View Full Version : What's underneath your dojo's floor?

15th January 2003, 23:57

I have recently been put in charge of helping my dojo find a way to put some bounce in our floor. I am looking everywhere for choices and thought I would like to ask for the opinions and/or experiences of some of you here.

We have about a 30' x 30' surface at the moment. We have very 'quick' mats that were apparently donated to us from the Kodokan. They are a little stiffer than the kind of mats that you would find at a shiai nowadays, but they do have a fair bit of give. We are convinced that it is more a matter of what's underneath them that is causing us such discomfort. I believe right now it is layered as such:

Bottom: some kind of honeycomb shaped 'sponges' layed out in a pattern. They do not have very much give.

second layer: There are actually 2 layers of plywood here, the top layer being layed perpendicular to the one underneath it. I am no engineer or carpenter for that matter, but this seems to me that it would increase the stiffness of the floor alot as the two layers would work against each other and hardly move.

Third Layer: Some kind of silver coated carpet underpadding, approximately 1/3 of an inch thick.

Top Layer: The old Kodokan mats.

Please believe me when I say it's akin to breakfalling on mats that have been layed on concrete.
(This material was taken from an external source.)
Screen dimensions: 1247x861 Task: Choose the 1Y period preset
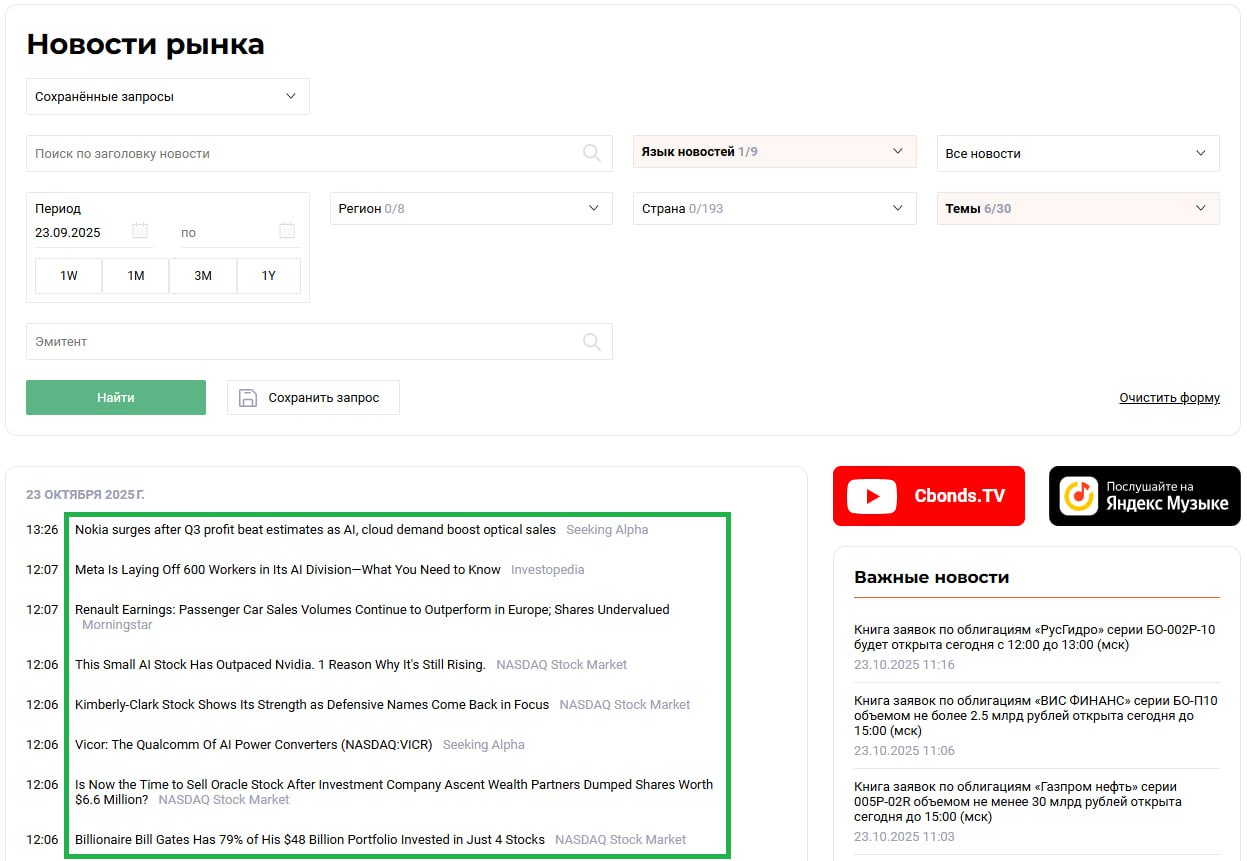(x=268, y=276)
You get some padding from the top layer, but there is absolutely no give.

So far I have managed to find a very good article on Judo America's website as well as visiting a local Gymnastic's club and bouncing around on their floor. The Judo America dojo I believe is in San Diego and they claim to have been through over a dozen different floors before settling on old car tires that were collected from a scrap yard. The gymnastic club that I visited uses a product from Spieth Anderson (a gymnastic supply company) and it was a very nice landing indeed. (the owner was nice enough to let me take off my socks and take a few breakfalls on the surface) They basically use these sponge 'cubes' that have about 4 different layers of density in them, some of the layers are to absorb the shock, some of them are to help the floor rebound. A plywood flooring is then laid over top of the cubes and the gymnastic mats are laid down on top of this. I believe this would be the ideal underpadding for us but I am worried about cost and whether or not the dojo will fork out the money necessary.

And so I am reaching out to everyone here to please share with me the methods and materials that you use in your current setup and the experiences you have with them.

Thank you for reading this and I look forward to your replies,

ps, I originaly posted this in the judo forum, but I decided to post in here as well in case some of you don't read that forum.

16th January 2003, 06:57
Not actually in our dojo (don't know exactly what underneath the mat there, but I've taken a few falls on one of these spring mat (http://www.judoamerica.com/helpforclubs/springmat/)

and I've gotta say they're great

16th January 2003, 12:46
thanks for the response Rogier, but i believe that using tires is now considered illegal. It has something to do with the breakdown of their chemical composition and/or the likelyhood of a very poisonous fire should an accident occur.

Don Cunningham
16th January 2003, 14:19
We built a similar spring floor at our dojo in Raleigh, NC. It worked great. However, I've heard these are also a fire hazard and may not be allowed under present building codes. Now we share a gymnastic spring loaded floor with the gymnastic club at the community center and place regular folding mats on top of it. If it wasn't for the carpeting and potential rug burn during ne-waza, we wouldn't even need mats. Most of the seniors use the areas without mats for nage-waza practice. The cost is about $6,000 for a 40X40 area.

Aaron T
16th January 2003, 23:51
I have several methods of springing a floor cheaply. Feel free to contact me directly at batakhan@speakeasy.net The eaisest way for me to explain is over the phone so we could set up a time to talk.

30th January 2003, 13:10
I work out at a jujutsu dojo that uses wrestling (Resilite) mats ontop of plywood set across 2x4's on edge. The 2x4's rest on concrete (this is a college wrestling room in the basement of the athletic facility). It has its moments. Before starting my own dojo and when I was there for each and every class, it didn't bother me much. Now it's starting to a little bit (although the aging process, while I'm still relatively early on in it, could have something to do with that too!).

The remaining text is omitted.